RARE GLIMPSE: A frame from CCTV surveillance tapes of a snail believed to be Mitch the Mitchell's Rainforest Snail currently in hiding somewhere near Butler Street Byron Bay.
RARE GLIMPSE: A frame from CCTV surveillance tapes of a snail believed to be Mitch the Mitchell's Rainforest Snail currently in hiding somewhere near Butler Street Byron Bay. Contributed

SNAILGATE EXCLUSIVE: More slimy political deals

AS TENSIONS reach crisis point within the Greens Party over the route of the Byron Bay bypass, the macropod at the centre of the political maelstrom, Mitch the Mitchell's Rainforest Snail, has gone to ground, both literally and figuratively.

In the name of protecting the endangered Mitchell's Rainforest Snail, Ballina MP Tamara Smith is pushing to change the route of the bypass (currently under construction as we speak) to the existing rail corridor.

However, Byron's Greens councillors are happy with the process as it is unfolding, sparking internal Greens' friction (colour me surprised) and a high level debate about the party's fundamental principles.

Byron councillors are absolutely spewing going, "butt out Tamara and leave it where it is", and Tamara is all "you can't make me", and the councillors are totally like, "we're gunna gang up on you", and she is like, "whatevs, I'm fully the state member so I'm bigger than you".

But in an exclusive interview with Leigh Snails, our BSN-TV Gastropod Correspondent, Mitch the Mitchell's Rainforest Snail comes out of his shell (figuratively, not literally) to answer accusations that he is very slowly trying to force a change of leadership within the Greens.

Given the importance of the issue we present this un-re-dacted transcript of the live studio interview.

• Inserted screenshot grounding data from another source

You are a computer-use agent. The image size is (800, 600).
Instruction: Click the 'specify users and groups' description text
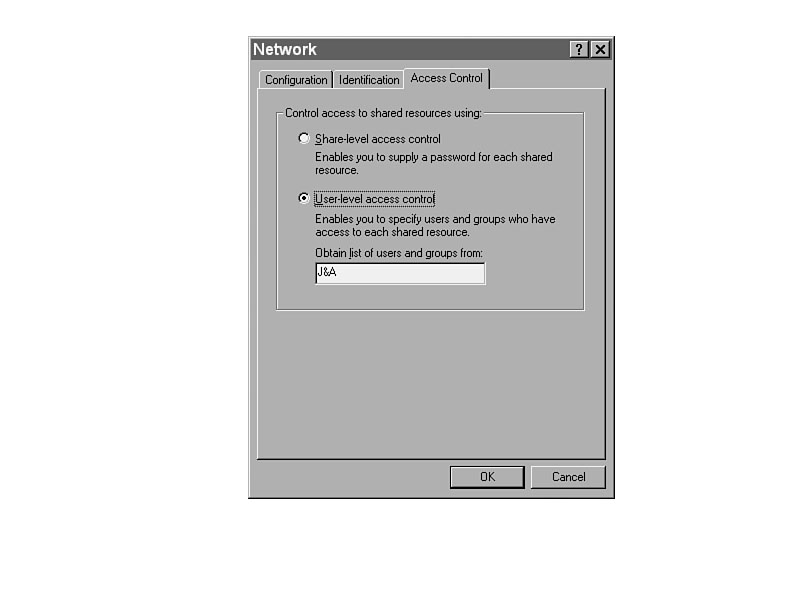pos(435,226)
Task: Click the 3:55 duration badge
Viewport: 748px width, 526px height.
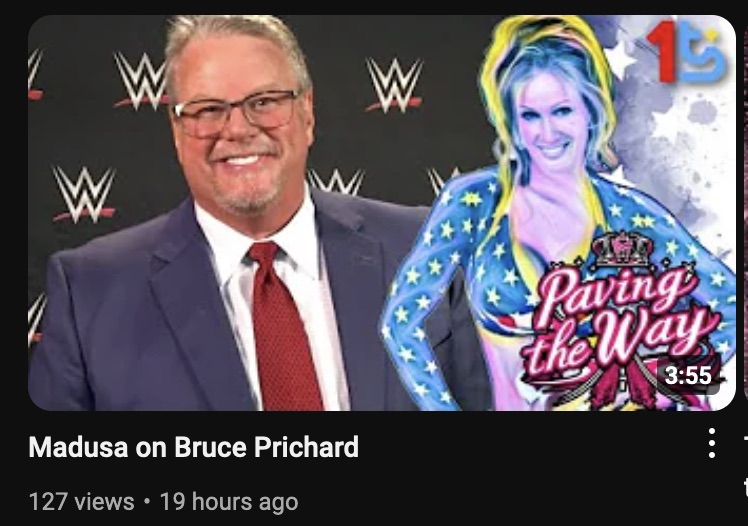Action: click(x=688, y=375)
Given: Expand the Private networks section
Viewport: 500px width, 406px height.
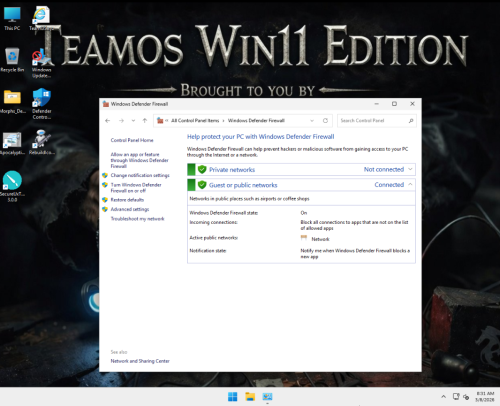Looking at the screenshot, I should (410, 169).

Leigh Snails: Thanks for joining us this evening. Is it okay if I call you Mitch?

Mitch: Sure Snailsy, whatever drains your swamp is okay with me.

LS: Is it confusing that all of you, even the lady snails, are called Mitch?

Mitch: Nup.

LS: But it must be confusing given that you all look the same?

Mitch: With respect, Leigh, that is massively snailist... and if you keep bypassing the issue I will leave a trail of green slime as I very slowly walk out of this interview.

LS: Please don't... it took so long for you to clip on your microphone.

Mitch: Ha! See! I did a bypass and a Greens joke all at the same time.

LS: Yes major lols Mitch... but is it true that you are in fact just a stalking horse for others within the Greens party with leadership ambitions trying to force a kind of "who is the Greenest in all the land" division to appeal to disaffected members?

Mitch: Let me pick you up on a couple of points there, Leigh. Firstly, I think the stalking horse metaphor is a non-starter for obvious reasons...and it's speciest. Secondly, being dis-affected is pretty much the defining feature of being a Green so it's kind of hard to tell whether, as collective of people, they are ever happy or sad about anything at all. Finally, given the idea of anyone being in charge of anything or telling others what to do in order to reach a defined goal is an anathema to the Greens' collectivist ideals, it's hard to imagine there could ever be anyone leading the Greens in the way that you or I may understand the idea of leading in order to attain a defined political outcome.

LS: So what you are saying is, Snailgate may have less to do with snails, as rare and beautiful and worthy of protection as you are, than internal Greens politics.

Mitch: You may say that, Leigh, but I couldn't possibly comment.

LS: You're pretty smart for a snail.

Mitch: How do you think we survived so long?